Я оказалась на полу раньше, чем сообразила, что произошло, со звоном в голове и красными кругами перед глазами. Я не чувствовала никакой боли, только онемела скула и во рту был вкус незнакомой соли. Я поняла, что это кровь, ведь к тому времени вкус слез мне был уже известен.

— Ты нигде не будешь работать. Нигде, кроме этого дома, — прошипел он. Я не узнавала его лицо и глаза, бешеные, сверкающие, сузившиеся. — Я не позволю, чтобы ты объявила всему миру, что я не в состоянии содержать тебя и загрузить делами.

Он исчез прежде, чем я поднялась, и не возвращался до позднего вечера, но когда пришел, в руках его был огромный букет пунцовых роз. Было видно, как истерзано его сердце и как он раскаивается. А через полчаса мы уже занимались любовью, и на этот раз все было медленно, нежно и приятно, так, как это, по давним словам Тиш, и должно было быть.

Как и все женщины до меня, которые цеплялись за соломинку, чтобы сохранить единственный знакомый им мир, я приняла с бьющимся сердцем его признание в том, что у него возникла небольшая проблема по поводу алкоголя и что он откажется от вечерних коктейлей.

Свое обещание он исполнил, заставив себя возвращаться домой в подходящий час и больше времени проводить со мной.

В то лето я забеременела, а следующей весной родилась Хилари. После этого в течение девяти лет дочь была, не считая медицины, единственной страстью Криса.
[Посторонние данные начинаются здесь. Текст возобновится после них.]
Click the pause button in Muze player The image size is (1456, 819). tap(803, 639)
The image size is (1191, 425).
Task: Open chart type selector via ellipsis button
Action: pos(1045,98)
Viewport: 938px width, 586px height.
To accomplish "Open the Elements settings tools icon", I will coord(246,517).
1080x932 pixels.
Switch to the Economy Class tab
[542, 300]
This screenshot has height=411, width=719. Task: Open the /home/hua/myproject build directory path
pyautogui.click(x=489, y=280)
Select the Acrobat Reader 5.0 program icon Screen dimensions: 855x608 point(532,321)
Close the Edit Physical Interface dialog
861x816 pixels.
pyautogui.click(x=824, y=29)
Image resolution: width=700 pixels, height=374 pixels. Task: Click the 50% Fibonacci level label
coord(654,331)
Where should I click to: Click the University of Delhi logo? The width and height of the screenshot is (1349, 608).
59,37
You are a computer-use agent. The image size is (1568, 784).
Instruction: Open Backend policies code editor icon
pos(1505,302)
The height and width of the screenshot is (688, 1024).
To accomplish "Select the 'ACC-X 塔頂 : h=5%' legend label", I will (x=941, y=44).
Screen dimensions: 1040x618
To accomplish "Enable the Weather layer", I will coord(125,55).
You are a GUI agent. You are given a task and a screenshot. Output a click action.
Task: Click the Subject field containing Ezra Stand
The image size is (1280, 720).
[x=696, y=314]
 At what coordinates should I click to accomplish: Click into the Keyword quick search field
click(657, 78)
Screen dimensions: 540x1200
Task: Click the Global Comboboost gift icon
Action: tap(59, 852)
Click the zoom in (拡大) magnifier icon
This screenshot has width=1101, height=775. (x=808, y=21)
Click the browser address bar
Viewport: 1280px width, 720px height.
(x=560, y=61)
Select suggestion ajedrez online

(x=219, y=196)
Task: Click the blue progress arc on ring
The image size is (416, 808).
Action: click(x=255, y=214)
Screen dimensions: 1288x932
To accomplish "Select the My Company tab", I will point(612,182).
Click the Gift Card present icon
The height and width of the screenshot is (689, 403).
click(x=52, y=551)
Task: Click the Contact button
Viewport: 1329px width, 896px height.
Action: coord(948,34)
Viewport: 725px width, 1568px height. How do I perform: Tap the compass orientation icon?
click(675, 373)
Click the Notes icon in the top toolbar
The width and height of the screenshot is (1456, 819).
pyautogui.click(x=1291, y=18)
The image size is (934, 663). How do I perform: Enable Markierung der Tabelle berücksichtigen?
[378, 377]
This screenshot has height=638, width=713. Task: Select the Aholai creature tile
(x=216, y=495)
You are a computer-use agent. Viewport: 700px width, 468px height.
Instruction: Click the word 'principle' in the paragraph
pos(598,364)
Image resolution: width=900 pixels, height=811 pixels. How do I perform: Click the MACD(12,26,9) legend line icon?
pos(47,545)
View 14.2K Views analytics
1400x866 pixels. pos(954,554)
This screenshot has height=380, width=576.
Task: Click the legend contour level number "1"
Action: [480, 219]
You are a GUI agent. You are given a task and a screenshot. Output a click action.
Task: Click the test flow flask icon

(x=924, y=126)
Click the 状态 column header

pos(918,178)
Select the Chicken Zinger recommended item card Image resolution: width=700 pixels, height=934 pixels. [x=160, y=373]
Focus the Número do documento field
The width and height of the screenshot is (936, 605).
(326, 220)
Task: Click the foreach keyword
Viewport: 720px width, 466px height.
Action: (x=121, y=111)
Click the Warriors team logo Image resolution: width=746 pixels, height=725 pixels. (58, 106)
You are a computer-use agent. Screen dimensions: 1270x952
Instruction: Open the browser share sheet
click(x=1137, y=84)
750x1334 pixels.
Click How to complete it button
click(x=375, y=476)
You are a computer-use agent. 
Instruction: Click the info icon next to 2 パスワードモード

Высокая и стройная, как он, с такой же точеной узкой головой, быстрыми красивыми руками и ногами, с его невообразимыми глазами: темными ресницами и радужной оболочкой такого светло-голубого цвета, что временами походит на арктический лед. Но оттенок ножи дочка взяла у меня — теплый цвет средиземноморских олив, и мои волосы достались ей в наследство — копна крупных черных локонов. Общее же впечатление от подобного смешения было настолько поразительным, что люди останавливались, чтобы поглазеть на нее, даже когда она была еще младенцем.

Мы, радуясь, возблагодарили Господа за то, что не обнаружили в новорожденной ничего похожего ни на одну из наших матерей. Она была изящна и забавна, с мягким характером и какой-то вольной joie de vivre,[8] в которой я однажды увидела что-то, напомнившее моего отца в лучшие годы его жизни. По темпераменту она очень сильно отличалась от Криса, но с самого начала он так любил ее, что сам стал походить на дочь. По крайней мере, в такой степени, в какой это вообще возможно.

Когда Хилари стала ходить в детский сад, Крис вновь начал задерживаться на работе и был поглощен ею до изнурения. А к тому времени, как дочка поступила в Вестминстерскую начальную школу, он вернулся к стимуляторам и антидепрессантам, а вскоре после этого последовала и выпивка.

Но на сей раз он держался лучше. Он мог меня обругать, но не пускал в ход кулаки и никогда не оскорблял меня при дочери. Я думаю, мы могли бы тянуть так бесконечно, если бы Крис не провел подряд три или четыре неудачные операции и одна пациентка, которая должна была бы выжить, тем не менее умерла.

По этому поводу не проводилось официального расследования, ибо Крис Колхаун имел хорошие связи, но последовали неформальные санкции. Я узнала, что муж на некоторое время отстранен от операций, но я не подозревала, что его заставляли начать изучать терапевтическую программу для врачей, потерявших квалификацию, и он отказался от этого. Я не знала всего до тех пор, пока жена одного из коллег Криса не пригласила меня на ланч, чтобы выразить сочувствие и узнать, чем она может помочь. Не уверена, было ли ей понятно, что я находилась в неведении, но она оказалась милой женщиной и притворилась, что ничего не поняла.

Я расспросила мужа обо всем в тот же вечер — ведь невозможно не замечать явного, — хотя у меня от страха пересохло во рту и сердце стучало, как молоток. В этот вечер у меня впервые была сломана кость, ключица. Мы объяснили все тем, что я была неаккуратна, ремонтируя свой новый маленький „БМВ". В следующий раз Крис сломал мне кисть, и в переломе оказался виноват Стинкер, щенок Хилари, о которого я якобы споткнулась. Открытая дверца кухонного шкафа послужила объяснением поврежденного глаза и щеки.